Freelancer Protection

Freelancer NDA Template

Protect your clients' confidential information while preserving your portfolio rights and professional reputation. Designed specifically for independent professionals.

Why Freelancers Need Their Own NDA

Standard employee NDAs don't work for freelancers. You need agreements that protect client secrets while allowing you to showcase your work, maintain portfolio rights, and work with multiple clients in the same industry without conflict.

What This Freelancer NDA Covers

A freelancer NDA serves a dual purpose: it reassures clients that their proprietary information is safe, and it protects you from inadvertently violating confidentiality obligations. Our template is specifically crafted for the unique needs of independent professionals.
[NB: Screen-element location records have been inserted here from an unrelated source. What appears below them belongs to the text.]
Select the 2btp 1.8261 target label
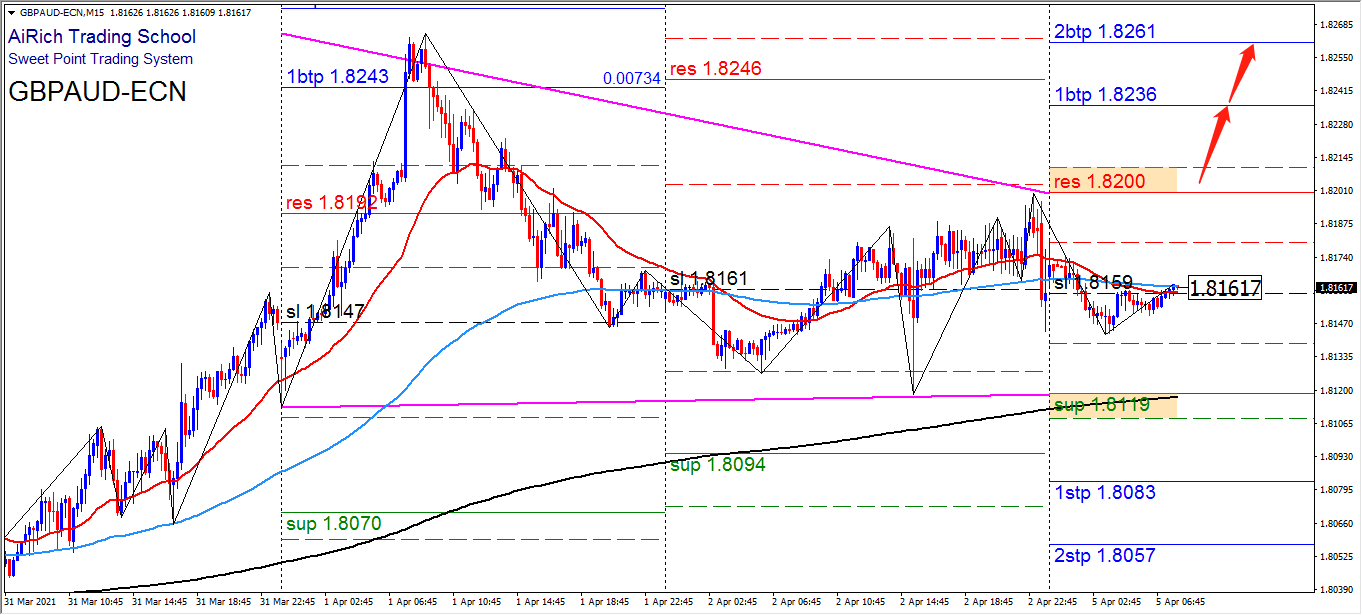The image size is (1362, 615). [x=1105, y=32]
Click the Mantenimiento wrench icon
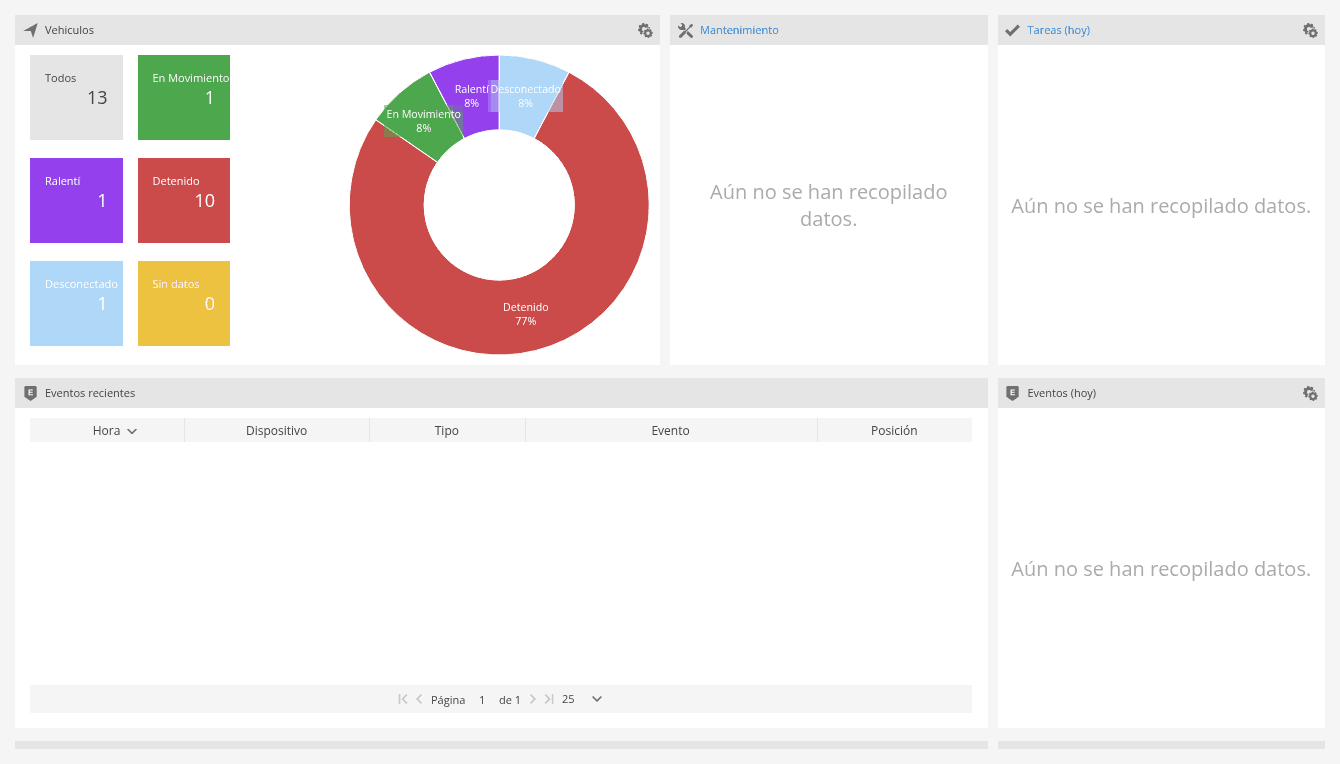Viewport: 1340px width, 764px height. pos(685,30)
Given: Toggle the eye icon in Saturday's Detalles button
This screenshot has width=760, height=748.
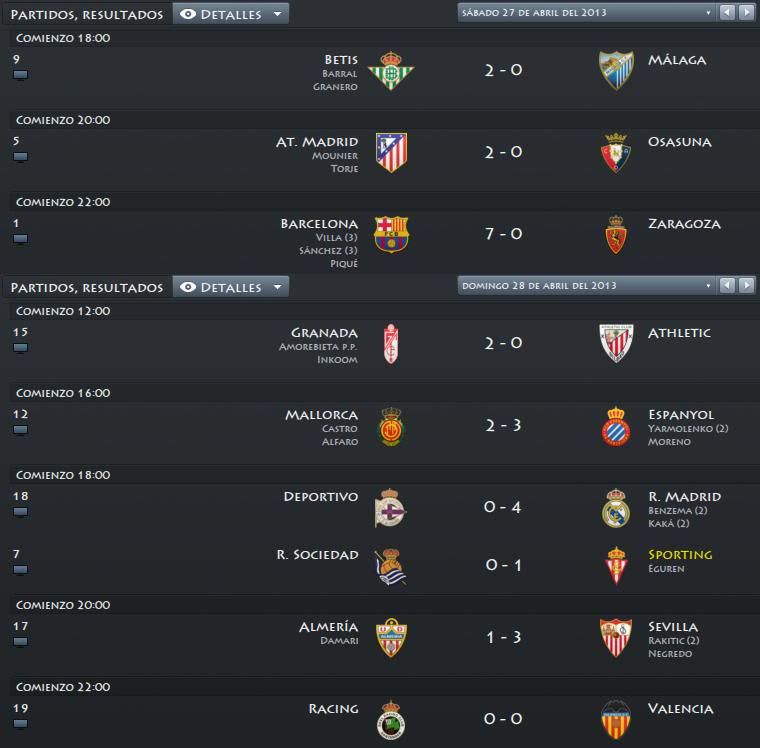Looking at the screenshot, I should [188, 14].
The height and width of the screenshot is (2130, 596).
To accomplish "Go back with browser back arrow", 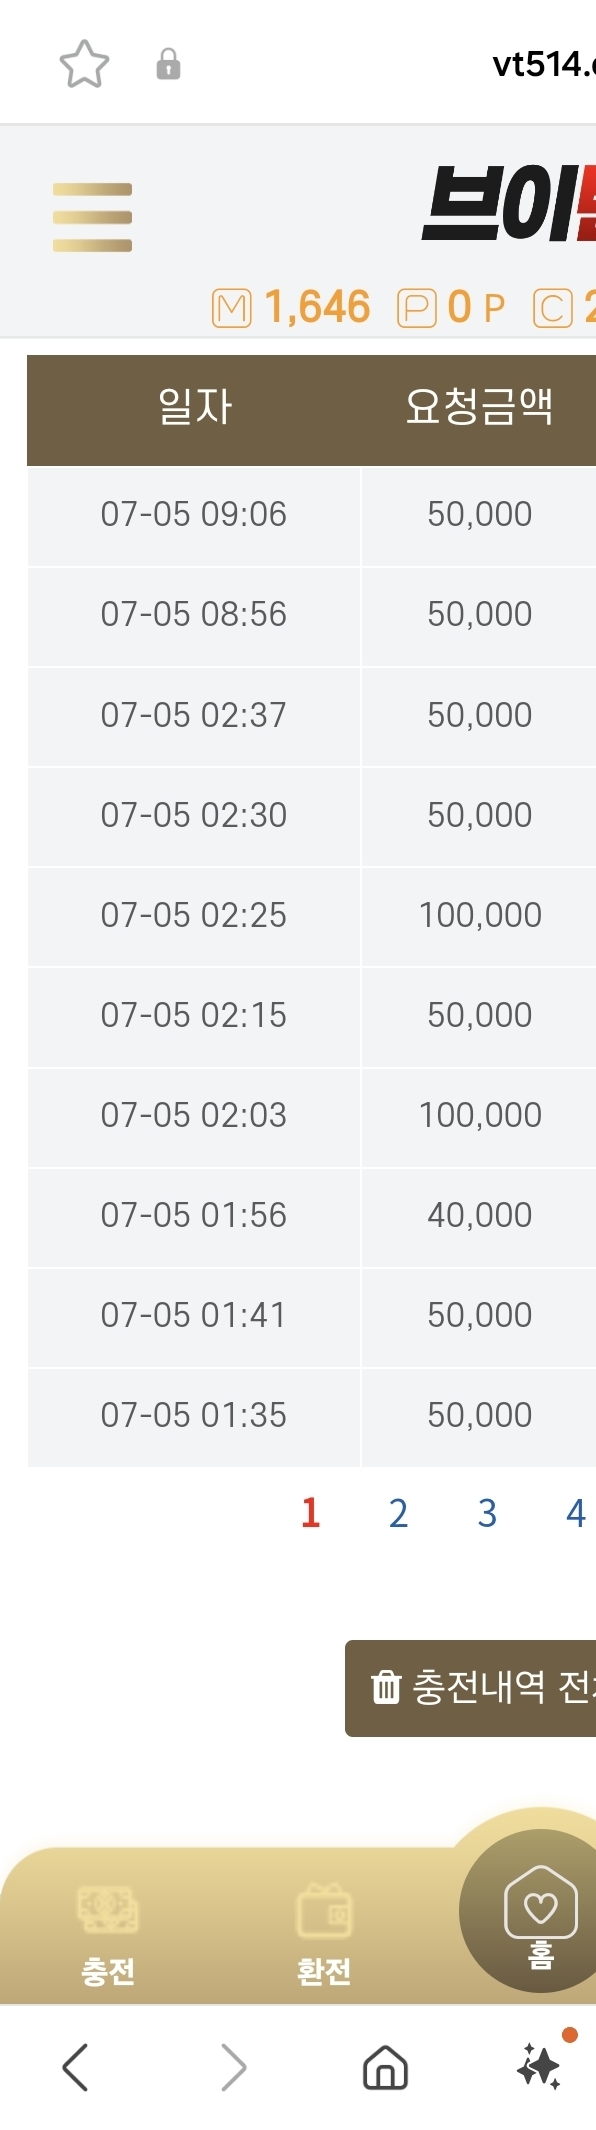I will (75, 2067).
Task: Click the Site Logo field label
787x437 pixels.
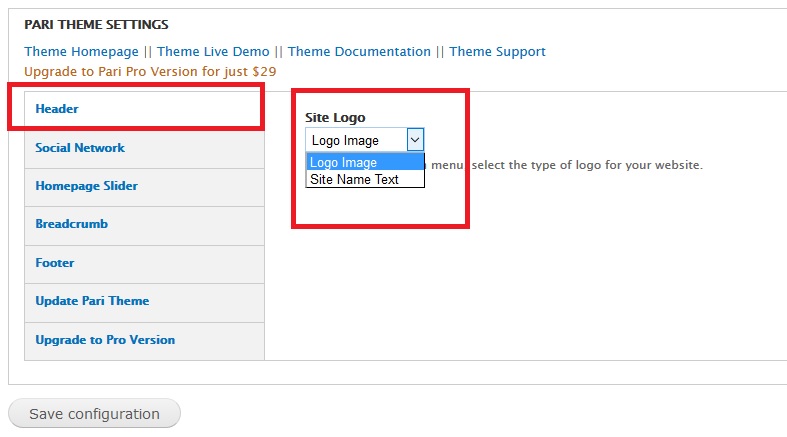Action: click(x=335, y=118)
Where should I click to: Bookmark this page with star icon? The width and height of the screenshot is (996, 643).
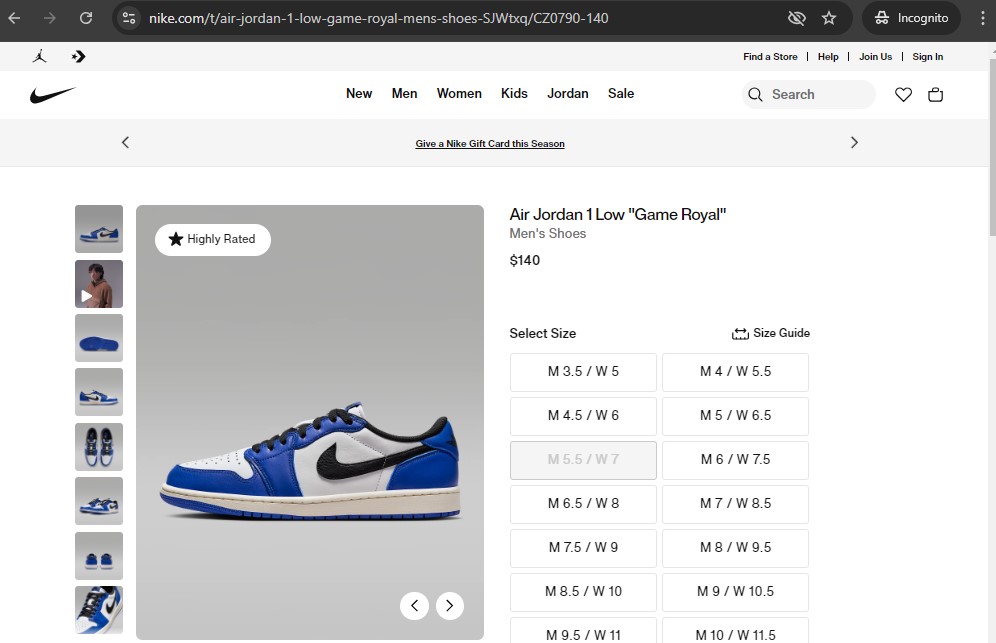[x=829, y=18]
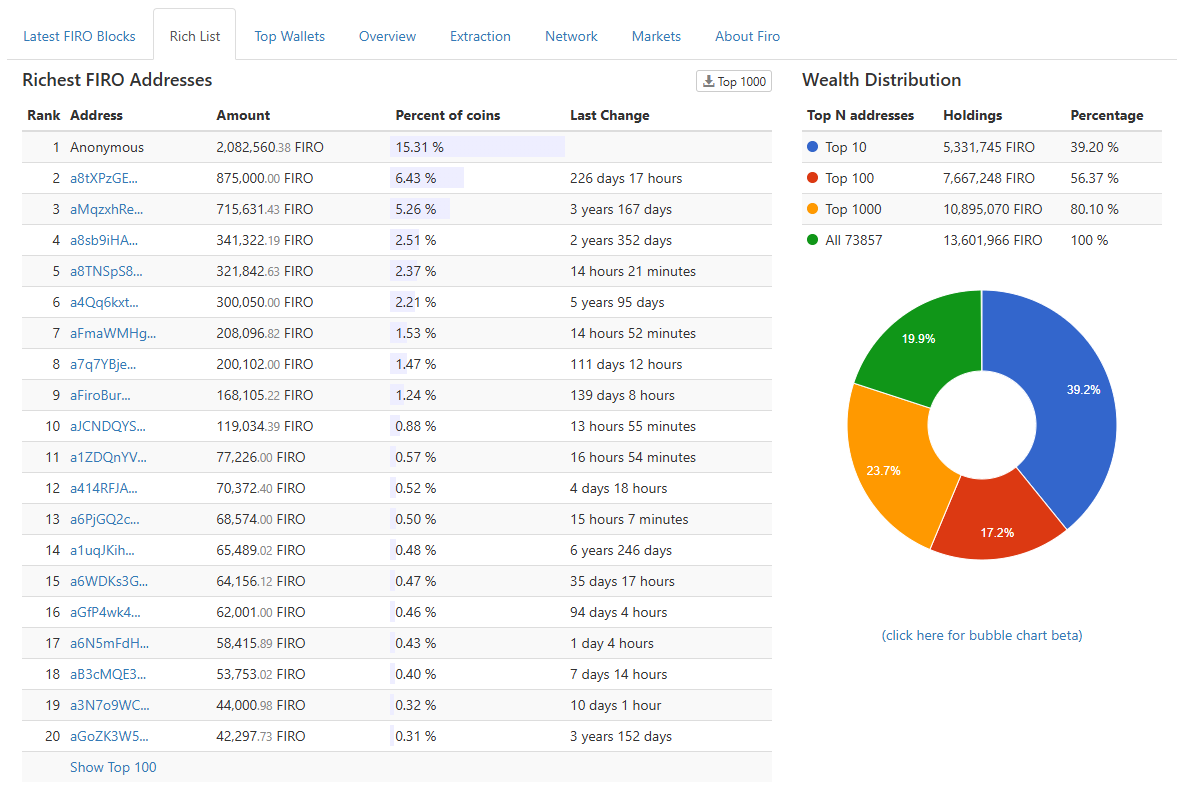1201x788 pixels.
Task: Open the Extraction tab
Action: click(x=480, y=36)
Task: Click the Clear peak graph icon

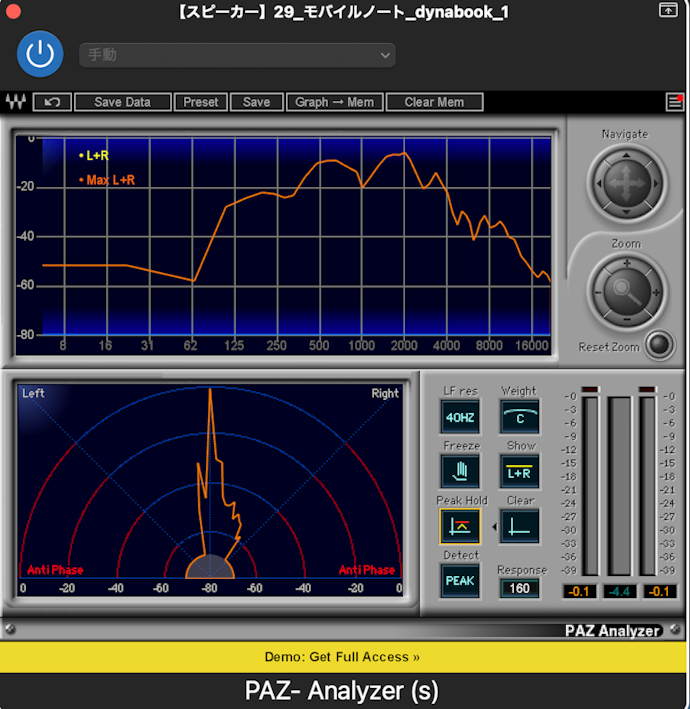Action: tap(520, 526)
Common Freelancer NDA Pitfalls

Watch out for NDAs that prohibit all work in your industry, require you to destroy your tools and templates, or make you liable for breaches by your subcontractors. Our template avoids these traps while still providing strong protection for clients.

Essential Clauses for Freelancers

Portfolio Rights Clause

Explicitly preserves your right to display completed work in your portfolio. Options include immediate rights, delayed display (after launch), or display with client approval. Essential for building your professional reputation.

Non-Exclusive Engagement

Confirms you're not an exclusive contractor and may work with other clients, including competitors, on unrelated matters. Prevents clients from claiming you can't work in your entire industry.

Pre-Existing Materials

Protects tools, templates, code libraries, and methodologies you developed before the engagement. Ensures you don't accidentally transfer ownership of your core assets.

Reasonable Time Limits

Sets appropriate confidentiality periods (typically 2-3 years for general information, longer for true trade secrets). Avoids perpetual obligations that could haunt your career.

Residual Knowledge

Allows you to use general skills, knowledge, and experience gained during the project. You can't be expected to forget everything you learned while working.

Mutual Obligations

Optionally makes the NDA mutual, protecting your own confidential information (rates, processes, client lists) from disclosure by the client.

Freelancer NDA vs. Standard NDA

Understanding the key differences helps you negotiate better terms with clients.

Feature Standard Employee NDA Freelancer NDA
Portfolio Rights Rarely included Explicitly protected
Work with Competitors Usually prohibited Allowed for unrelated work
Pre-Existing IP Protection Often overlooked Clearly carved out
Duration Often perpetual Reasonable time limits
Subcontractor Use Prohibited or unclear Permitted with flow-down

Practical Tips for Freelancers

1. Always Read Before Signing

Many clients send boilerplate NDAs designed for employees. Push back on overly restrictive terms, especially non-competes disguised as confidentiality provisions.

2. Keep Records of Pre-Existing Work

Document your tools, templates, and code libraries before starting new projects. This proves what you owned beforehand if disputes arise.

3. Negotiate Portfolio Rights Upfront

It's much easier to negotiate display rights before starting work than after the project is complete and the client has leverage.

4. Understand What's Actually Confidential

Push back on overly broad definitions that include publicly available information or industry-standard practices.

5. Consider Mutual NDAs

If you're sharing your own proprietary methods or rates, ask for a mutual NDA that protects both parties.